⟨

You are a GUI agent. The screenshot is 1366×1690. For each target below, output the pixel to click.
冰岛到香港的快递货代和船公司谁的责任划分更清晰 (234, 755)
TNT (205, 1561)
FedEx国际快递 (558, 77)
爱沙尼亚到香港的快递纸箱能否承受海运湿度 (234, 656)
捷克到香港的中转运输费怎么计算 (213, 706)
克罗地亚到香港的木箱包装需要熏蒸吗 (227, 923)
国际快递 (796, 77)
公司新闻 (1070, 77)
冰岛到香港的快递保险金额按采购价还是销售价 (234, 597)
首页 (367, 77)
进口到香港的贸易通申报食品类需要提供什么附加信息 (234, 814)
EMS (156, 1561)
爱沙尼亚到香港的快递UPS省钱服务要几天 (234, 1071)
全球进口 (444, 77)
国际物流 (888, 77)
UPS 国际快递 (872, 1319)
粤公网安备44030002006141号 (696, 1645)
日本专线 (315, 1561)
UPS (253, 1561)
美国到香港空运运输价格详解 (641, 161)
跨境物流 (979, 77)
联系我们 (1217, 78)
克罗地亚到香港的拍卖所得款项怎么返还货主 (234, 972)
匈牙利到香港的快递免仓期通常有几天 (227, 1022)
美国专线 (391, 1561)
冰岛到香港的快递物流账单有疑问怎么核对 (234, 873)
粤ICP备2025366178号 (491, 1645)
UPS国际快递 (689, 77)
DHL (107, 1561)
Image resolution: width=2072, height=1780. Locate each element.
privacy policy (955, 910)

⟩

Instructions to follow:
Reproduce the listing above exactly, in its entirety.

Response:
You are a GUI agent. The screenshot is 1366×1690. For each target below, output the pixel to click.
冰岛到香港的快递货代和船公司谁的责任划分更清晰 (234, 755)
TNT (205, 1561)
FedEx国际快递 (558, 77)
爱沙尼亚到香港的快递纸箱能否承受海运湿度 (234, 656)
捷克到香港的中转运输费怎么计算 (213, 706)
克罗地亚到香港的木箱包装需要熏蒸吗 (227, 923)
国际快递 (796, 77)
公司新闻 (1070, 77)
冰岛到香港的快递保险金额按采购价还是销售价 (234, 597)
首页 (367, 77)
进口到香港的贸易通申报食品类需要提供什么附加信息 (234, 814)
EMS (156, 1561)
爱沙尼亚到香港的快递UPS省钱服务要几天 (234, 1071)
全球进口 (444, 77)
国际物流 (888, 77)
UPS 国际快递 (872, 1319)
粤公网安备44030002006141号 (696, 1645)
日本专线 (315, 1561)
UPS (253, 1561)
美国到香港空运运输价格详解 (641, 161)
跨境物流 (979, 77)
联系我们 (1217, 78)
克罗地亚到香港的拍卖所得款项怎么返还货主 (234, 972)
匈牙利到香港的快递免仓期通常有几天 (227, 1022)
美国专线 (391, 1561)
冰岛到香港的快递物流账单有疑问怎么核对 (234, 873)
粤ICP备2025366178号 (491, 1645)
UPS国际快递 (689, 77)
DHL (107, 1561)
Image resolution: width=2072, height=1780. Locate each element.
privacy policy (955, 910)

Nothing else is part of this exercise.